VENICE, Fla — A catastrophic 7.2 magnitude earthquake that struck the Southwestern portion of Haiti has caused extreme destruction and killed hundreds of people. That number is expected to rise to the tens of thousands, according to the U.S. Geological Survey.
As the people of Haiti search for their own under the rubble that was once buildings and homes, Agape Flights has packed up supplies to deliver Sunday.
Aaron Bholaramsingh, a volunteer pilot and mechanic, says people living in Les Cayes know what their plane looks like.
“They can see someone is coming, someone is responding, and maybe something familiar. They can know that someone cares,” he said.
He believes that’s the most important thing, second to getting them the urgent supplies they need right now to get through this crisis.
“It is the urgency that counts, it’s getting things there that are absolutely essential right now at the moment,” said Allen Speer, the CEO of Agape Flights.
A generator will go to a local hospital along with surgical supplies, masks, gloves, bandages and gauze. Plus, missionaries on the ground who work with Agape flights will start passing out non-perishable food items and water immediately.
Speer says this won’t be the only time they go either.
“100 at least probably,” he said. “After the earthquake in 2010, we flew 120 missions in the first 90 days. But we borrowed every airplane, every pilot we could find.

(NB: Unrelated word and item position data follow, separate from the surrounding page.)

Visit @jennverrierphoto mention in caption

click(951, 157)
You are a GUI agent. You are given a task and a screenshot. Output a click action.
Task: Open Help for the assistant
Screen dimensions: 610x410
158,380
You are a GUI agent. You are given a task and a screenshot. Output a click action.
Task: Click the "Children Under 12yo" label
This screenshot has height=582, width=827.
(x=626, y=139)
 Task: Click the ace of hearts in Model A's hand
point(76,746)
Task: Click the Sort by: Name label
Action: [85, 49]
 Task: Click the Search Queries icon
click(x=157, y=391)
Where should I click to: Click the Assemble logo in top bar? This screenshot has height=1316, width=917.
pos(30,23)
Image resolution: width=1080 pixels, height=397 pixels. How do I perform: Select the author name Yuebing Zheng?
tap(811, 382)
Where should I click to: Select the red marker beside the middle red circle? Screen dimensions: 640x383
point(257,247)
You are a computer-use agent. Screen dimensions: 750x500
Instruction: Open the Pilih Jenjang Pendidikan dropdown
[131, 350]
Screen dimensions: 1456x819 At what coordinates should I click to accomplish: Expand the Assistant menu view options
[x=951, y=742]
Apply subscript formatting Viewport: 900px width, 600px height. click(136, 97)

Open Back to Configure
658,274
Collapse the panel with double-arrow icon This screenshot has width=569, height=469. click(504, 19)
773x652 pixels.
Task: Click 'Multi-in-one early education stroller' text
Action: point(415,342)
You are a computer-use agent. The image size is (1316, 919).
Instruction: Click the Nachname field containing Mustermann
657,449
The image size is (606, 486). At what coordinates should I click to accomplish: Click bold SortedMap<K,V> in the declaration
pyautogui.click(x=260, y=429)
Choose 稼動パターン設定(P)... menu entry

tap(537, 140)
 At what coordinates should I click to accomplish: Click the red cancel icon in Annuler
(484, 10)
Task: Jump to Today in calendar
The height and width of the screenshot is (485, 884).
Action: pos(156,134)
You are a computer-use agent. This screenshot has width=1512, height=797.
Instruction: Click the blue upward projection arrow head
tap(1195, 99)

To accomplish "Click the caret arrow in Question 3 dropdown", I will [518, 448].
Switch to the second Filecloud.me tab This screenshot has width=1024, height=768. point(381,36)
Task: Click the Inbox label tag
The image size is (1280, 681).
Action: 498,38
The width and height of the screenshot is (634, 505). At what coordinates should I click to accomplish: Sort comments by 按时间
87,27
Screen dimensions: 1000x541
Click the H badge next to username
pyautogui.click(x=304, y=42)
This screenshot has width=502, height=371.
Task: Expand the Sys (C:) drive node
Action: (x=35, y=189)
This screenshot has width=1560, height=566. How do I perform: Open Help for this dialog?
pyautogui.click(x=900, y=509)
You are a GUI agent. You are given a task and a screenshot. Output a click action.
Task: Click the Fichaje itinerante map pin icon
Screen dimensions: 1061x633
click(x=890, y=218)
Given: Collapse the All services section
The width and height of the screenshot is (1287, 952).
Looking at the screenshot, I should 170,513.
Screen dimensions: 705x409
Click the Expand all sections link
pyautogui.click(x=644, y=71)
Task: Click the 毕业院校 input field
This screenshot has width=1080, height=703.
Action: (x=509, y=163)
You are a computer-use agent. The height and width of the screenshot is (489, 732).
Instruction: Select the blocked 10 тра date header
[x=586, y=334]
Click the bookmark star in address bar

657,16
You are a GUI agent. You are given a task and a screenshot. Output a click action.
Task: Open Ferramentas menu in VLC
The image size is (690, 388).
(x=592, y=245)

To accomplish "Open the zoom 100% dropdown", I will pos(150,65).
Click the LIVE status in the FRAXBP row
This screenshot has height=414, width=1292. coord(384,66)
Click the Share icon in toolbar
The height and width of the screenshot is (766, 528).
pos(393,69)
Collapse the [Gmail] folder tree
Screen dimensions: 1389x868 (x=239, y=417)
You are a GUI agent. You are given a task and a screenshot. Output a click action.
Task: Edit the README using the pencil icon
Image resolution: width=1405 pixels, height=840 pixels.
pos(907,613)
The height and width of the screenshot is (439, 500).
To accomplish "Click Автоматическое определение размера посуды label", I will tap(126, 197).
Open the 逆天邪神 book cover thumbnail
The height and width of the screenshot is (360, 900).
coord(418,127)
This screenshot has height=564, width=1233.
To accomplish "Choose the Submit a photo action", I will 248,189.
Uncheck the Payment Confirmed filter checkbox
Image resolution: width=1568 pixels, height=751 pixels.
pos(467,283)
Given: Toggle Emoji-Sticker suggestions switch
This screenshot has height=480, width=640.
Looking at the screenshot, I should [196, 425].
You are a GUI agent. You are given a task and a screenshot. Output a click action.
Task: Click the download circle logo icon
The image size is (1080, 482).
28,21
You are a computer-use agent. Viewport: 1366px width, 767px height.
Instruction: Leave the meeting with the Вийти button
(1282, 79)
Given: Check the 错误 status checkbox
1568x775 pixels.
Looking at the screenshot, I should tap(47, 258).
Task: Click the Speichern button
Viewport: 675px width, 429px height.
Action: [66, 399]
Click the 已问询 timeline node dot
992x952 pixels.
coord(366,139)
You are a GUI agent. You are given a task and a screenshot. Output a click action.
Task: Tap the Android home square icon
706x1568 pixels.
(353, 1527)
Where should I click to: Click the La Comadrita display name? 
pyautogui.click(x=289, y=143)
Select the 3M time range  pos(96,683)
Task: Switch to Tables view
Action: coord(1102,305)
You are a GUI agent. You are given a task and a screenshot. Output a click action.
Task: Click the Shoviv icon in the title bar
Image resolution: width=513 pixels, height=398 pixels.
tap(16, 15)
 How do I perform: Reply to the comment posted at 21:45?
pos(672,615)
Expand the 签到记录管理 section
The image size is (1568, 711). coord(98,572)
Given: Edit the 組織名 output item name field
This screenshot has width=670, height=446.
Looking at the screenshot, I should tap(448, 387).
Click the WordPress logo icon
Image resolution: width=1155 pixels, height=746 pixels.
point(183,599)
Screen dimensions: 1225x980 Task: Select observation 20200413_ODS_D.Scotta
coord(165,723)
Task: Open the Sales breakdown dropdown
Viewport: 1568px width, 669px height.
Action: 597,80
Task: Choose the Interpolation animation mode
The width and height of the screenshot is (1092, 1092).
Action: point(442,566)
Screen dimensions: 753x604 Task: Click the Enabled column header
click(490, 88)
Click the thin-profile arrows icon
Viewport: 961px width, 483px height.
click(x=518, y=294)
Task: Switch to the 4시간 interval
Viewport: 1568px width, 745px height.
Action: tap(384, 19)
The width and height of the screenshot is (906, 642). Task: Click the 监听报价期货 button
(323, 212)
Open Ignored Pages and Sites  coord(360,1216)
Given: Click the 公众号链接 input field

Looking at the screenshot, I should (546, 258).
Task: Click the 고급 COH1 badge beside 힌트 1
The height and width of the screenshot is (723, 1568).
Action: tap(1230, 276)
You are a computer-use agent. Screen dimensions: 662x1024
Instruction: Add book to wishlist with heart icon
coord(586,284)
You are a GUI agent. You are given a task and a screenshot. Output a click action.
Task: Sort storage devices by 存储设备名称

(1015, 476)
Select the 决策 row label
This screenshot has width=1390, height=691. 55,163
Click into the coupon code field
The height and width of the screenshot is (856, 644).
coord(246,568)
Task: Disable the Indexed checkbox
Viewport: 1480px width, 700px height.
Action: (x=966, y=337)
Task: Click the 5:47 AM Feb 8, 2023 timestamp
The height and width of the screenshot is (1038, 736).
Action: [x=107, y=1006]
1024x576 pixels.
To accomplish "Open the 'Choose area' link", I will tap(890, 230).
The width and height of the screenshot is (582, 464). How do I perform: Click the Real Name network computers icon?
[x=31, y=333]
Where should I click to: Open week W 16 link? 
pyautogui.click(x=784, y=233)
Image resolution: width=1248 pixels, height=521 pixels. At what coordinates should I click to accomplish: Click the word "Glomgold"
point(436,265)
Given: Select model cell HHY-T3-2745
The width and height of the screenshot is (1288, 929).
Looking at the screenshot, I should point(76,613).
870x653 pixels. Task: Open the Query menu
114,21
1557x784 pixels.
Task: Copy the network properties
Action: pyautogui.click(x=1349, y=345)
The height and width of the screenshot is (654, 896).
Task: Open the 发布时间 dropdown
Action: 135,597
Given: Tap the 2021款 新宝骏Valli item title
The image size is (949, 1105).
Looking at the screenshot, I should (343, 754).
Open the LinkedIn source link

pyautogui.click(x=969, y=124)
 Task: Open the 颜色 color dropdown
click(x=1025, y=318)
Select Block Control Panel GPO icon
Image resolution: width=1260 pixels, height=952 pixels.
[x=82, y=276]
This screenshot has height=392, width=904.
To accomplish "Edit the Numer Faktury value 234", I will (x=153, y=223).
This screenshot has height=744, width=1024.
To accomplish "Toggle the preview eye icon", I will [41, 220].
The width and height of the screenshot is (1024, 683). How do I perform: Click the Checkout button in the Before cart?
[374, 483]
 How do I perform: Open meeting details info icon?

So, we’ll do a lot of flights.”
He says as the days pass by, the needs change and adds there will be a huge need for encouragement for the folks who were injured.
“A lot of people don’t realize that after the 2010 earthquake, one out of every 10 Haitians that survived were amputees,” he said. “One out of 10.”
Agape Flights delivers supplies on a weekly basis to Haiti, the Bahamas and the Dominican Republic and Speer says many of the missionaries there have devoted their lives to the cause.
Getting to know the Haitian people is what drives Bholaramsingh to volunteer.
“I think after seeing all that I think you want to do something to help them because he almost feels like they are family,” he said.
Speer will be down in Haiti Thursday to find out the extent of the damage and what’s still needed.